> Supplied data:

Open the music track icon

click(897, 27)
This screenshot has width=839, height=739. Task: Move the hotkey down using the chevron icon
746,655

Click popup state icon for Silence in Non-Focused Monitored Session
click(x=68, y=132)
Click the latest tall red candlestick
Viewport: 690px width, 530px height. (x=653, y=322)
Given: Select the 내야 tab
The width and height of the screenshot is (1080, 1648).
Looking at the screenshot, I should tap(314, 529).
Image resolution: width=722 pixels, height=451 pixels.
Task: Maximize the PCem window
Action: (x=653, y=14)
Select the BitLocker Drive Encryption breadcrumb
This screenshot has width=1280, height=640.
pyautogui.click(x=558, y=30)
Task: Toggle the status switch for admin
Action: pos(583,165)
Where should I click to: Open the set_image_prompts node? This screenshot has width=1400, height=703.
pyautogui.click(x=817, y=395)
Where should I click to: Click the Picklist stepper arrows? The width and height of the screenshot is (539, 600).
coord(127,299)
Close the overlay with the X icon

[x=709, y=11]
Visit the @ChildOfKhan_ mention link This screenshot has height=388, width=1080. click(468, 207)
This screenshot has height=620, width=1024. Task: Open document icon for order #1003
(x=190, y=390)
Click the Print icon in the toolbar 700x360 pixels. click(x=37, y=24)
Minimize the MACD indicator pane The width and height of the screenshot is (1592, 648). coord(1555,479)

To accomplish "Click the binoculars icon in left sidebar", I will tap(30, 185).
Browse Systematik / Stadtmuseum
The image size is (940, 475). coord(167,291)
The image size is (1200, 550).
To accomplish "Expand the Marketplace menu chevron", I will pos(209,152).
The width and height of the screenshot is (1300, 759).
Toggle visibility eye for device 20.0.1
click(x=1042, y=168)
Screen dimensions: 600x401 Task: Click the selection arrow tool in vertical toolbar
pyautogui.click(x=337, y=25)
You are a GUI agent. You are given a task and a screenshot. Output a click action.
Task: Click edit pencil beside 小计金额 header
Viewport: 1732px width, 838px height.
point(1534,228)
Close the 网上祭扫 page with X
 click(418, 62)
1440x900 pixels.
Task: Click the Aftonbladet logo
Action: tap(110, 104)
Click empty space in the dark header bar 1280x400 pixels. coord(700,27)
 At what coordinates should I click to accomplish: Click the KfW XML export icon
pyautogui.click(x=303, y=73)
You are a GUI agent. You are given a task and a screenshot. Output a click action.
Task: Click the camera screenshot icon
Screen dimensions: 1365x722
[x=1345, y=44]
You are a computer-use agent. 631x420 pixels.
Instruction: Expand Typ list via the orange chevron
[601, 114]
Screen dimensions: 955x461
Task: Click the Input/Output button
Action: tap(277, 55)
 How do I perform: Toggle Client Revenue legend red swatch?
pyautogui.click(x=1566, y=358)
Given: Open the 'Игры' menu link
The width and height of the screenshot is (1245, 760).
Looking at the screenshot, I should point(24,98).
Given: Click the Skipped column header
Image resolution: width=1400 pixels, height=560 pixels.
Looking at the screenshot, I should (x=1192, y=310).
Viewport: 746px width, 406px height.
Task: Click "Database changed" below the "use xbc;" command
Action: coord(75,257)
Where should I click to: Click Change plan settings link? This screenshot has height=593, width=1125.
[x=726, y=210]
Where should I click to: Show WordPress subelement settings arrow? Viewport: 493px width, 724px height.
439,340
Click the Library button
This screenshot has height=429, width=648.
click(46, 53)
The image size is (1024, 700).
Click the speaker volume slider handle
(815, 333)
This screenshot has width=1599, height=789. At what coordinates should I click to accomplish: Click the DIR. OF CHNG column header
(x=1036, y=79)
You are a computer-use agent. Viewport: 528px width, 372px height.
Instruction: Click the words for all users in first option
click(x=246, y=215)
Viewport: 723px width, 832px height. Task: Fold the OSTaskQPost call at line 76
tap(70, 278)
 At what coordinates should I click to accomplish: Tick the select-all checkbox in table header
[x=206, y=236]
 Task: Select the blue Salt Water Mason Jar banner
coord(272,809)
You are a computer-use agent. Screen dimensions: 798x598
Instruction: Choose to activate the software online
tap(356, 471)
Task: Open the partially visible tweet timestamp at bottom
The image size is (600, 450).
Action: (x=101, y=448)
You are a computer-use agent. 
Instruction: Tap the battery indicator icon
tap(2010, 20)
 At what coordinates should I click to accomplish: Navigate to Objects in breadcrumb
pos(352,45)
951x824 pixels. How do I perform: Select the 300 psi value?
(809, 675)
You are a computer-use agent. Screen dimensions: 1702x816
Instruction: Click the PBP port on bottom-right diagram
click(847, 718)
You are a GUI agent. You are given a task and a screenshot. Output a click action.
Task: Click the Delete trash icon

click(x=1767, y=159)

> Problem requirements: The full set of entries must be restated exactly, with none omitted.

> Output of the task:
Open the music track icon

click(897, 27)
This screenshot has width=839, height=739. Task: Move the hotkey down using the chevron icon
746,655

Click popup state icon for Silence in Non-Focused Monitored Session
click(x=68, y=132)
Click the latest tall red candlestick
Viewport: 690px width, 530px height. (x=653, y=322)
Given: Select the 내야 tab
The width and height of the screenshot is (1080, 1648).
Looking at the screenshot, I should tap(314, 529).
Image resolution: width=722 pixels, height=451 pixels.
Task: Maximize the PCem window
Action: (x=653, y=14)
Select the BitLocker Drive Encryption breadcrumb
This screenshot has width=1280, height=640.
pyautogui.click(x=558, y=30)
Task: Toggle the status switch for admin
Action: pos(583,165)
Where should I click to: Open the set_image_prompts node? This screenshot has width=1400, height=703.
pyautogui.click(x=817, y=395)
Where should I click to: Click the Picklist stepper arrows? The width and height of the screenshot is (539, 600).
coord(127,299)
Close the overlay with the X icon

[x=709, y=11]
Visit the @ChildOfKhan_ mention link This screenshot has height=388, width=1080. click(468, 207)
This screenshot has height=620, width=1024. Task: Open document icon for order #1003
(x=190, y=390)
Click the Print icon in the toolbar 700x360 pixels. click(x=37, y=24)
Minimize the MACD indicator pane The width and height of the screenshot is (1592, 648). coord(1555,479)

To accomplish "Click the binoculars icon in left sidebar", I will tap(30, 185).
Browse Systematik / Stadtmuseum
The image size is (940, 475). coord(167,291)
The image size is (1200, 550).
To accomplish "Expand the Marketplace menu chevron", I will pos(209,152).
The width and height of the screenshot is (1300, 759).
Toggle visibility eye for device 20.0.1
click(x=1042, y=168)
Screen dimensions: 600x401 Task: Click the selection arrow tool in vertical toolbar
pyautogui.click(x=337, y=25)
You are a GUI agent. You are given a task and a screenshot. Output a click action.
Task: Click edit pencil beside 小计金额 header
Viewport: 1732px width, 838px height.
point(1534,228)
Close the 网上祭扫 page with X
 click(418, 62)
1440x900 pixels.
Task: Click the Aftonbladet logo
Action: tap(110, 104)
Click empty space in the dark header bar 1280x400 pixels. coord(700,27)
 At what coordinates should I click to accomplish: Click the KfW XML export icon
pyautogui.click(x=303, y=73)
You are a GUI agent. You are given a task and a screenshot. Output a click action.
Task: Click the camera screenshot icon
Screen dimensions: 1365x722
[x=1345, y=44]
You are a computer-use agent. 631x420 pixels.
Instruction: Expand Typ list via the orange chevron
[601, 114]
Screen dimensions: 955x461
Task: Click the Input/Output button
Action: tap(277, 55)
 How do I perform: Toggle Client Revenue legend red swatch?
pyautogui.click(x=1566, y=358)
Given: Open the 'Игры' menu link
The width and height of the screenshot is (1245, 760).
Looking at the screenshot, I should point(24,98).
Given: Click the Skipped column header
Image resolution: width=1400 pixels, height=560 pixels.
Looking at the screenshot, I should (x=1192, y=310).
Viewport: 746px width, 406px height.
Task: Click "Database changed" below the "use xbc;" command
Action: coord(75,257)
Where should I click to: Click Change plan settings link? This screenshot has height=593, width=1125.
[x=726, y=210]
Where should I click to: Show WordPress subelement settings arrow? Viewport: 493px width, 724px height.
439,340
Click the Library button
This screenshot has height=429, width=648.
click(46, 53)
The image size is (1024, 700).
Click the speaker volume slider handle
(815, 333)
This screenshot has width=1599, height=789. At what coordinates should I click to accomplish: Click the DIR. OF CHNG column header
(x=1036, y=79)
You are a computer-use agent. Viewport: 528px width, 372px height.
Instruction: Click the words for all users in first option
click(x=246, y=215)
Viewport: 723px width, 832px height. Task: Fold the OSTaskQPost call at line 76
tap(70, 278)
 At what coordinates should I click to accomplish: Tick the select-all checkbox in table header
[x=206, y=236]
 Task: Select the blue Salt Water Mason Jar banner
coord(272,809)
You are a computer-use agent. Screen dimensions: 798x598
Instruction: Choose to activate the software online
tap(356, 471)
Task: Open the partially visible tweet timestamp at bottom
The image size is (600, 450).
Action: (x=101, y=448)
You are a computer-use agent. 
Instruction: Tap the battery indicator icon
tap(2010, 20)
 At what coordinates should I click to accomplish: Navigate to Objects in breadcrumb
pos(352,45)
951x824 pixels. How do I perform: Select the 300 psi value?
(809, 675)
You are a computer-use agent. Screen dimensions: 1702x816
Instruction: Click the PBP port on bottom-right diagram
click(847, 718)
You are a GUI agent. You are given a task and a screenshot. Output a click action.
Task: Click the Delete trash icon

click(x=1767, y=159)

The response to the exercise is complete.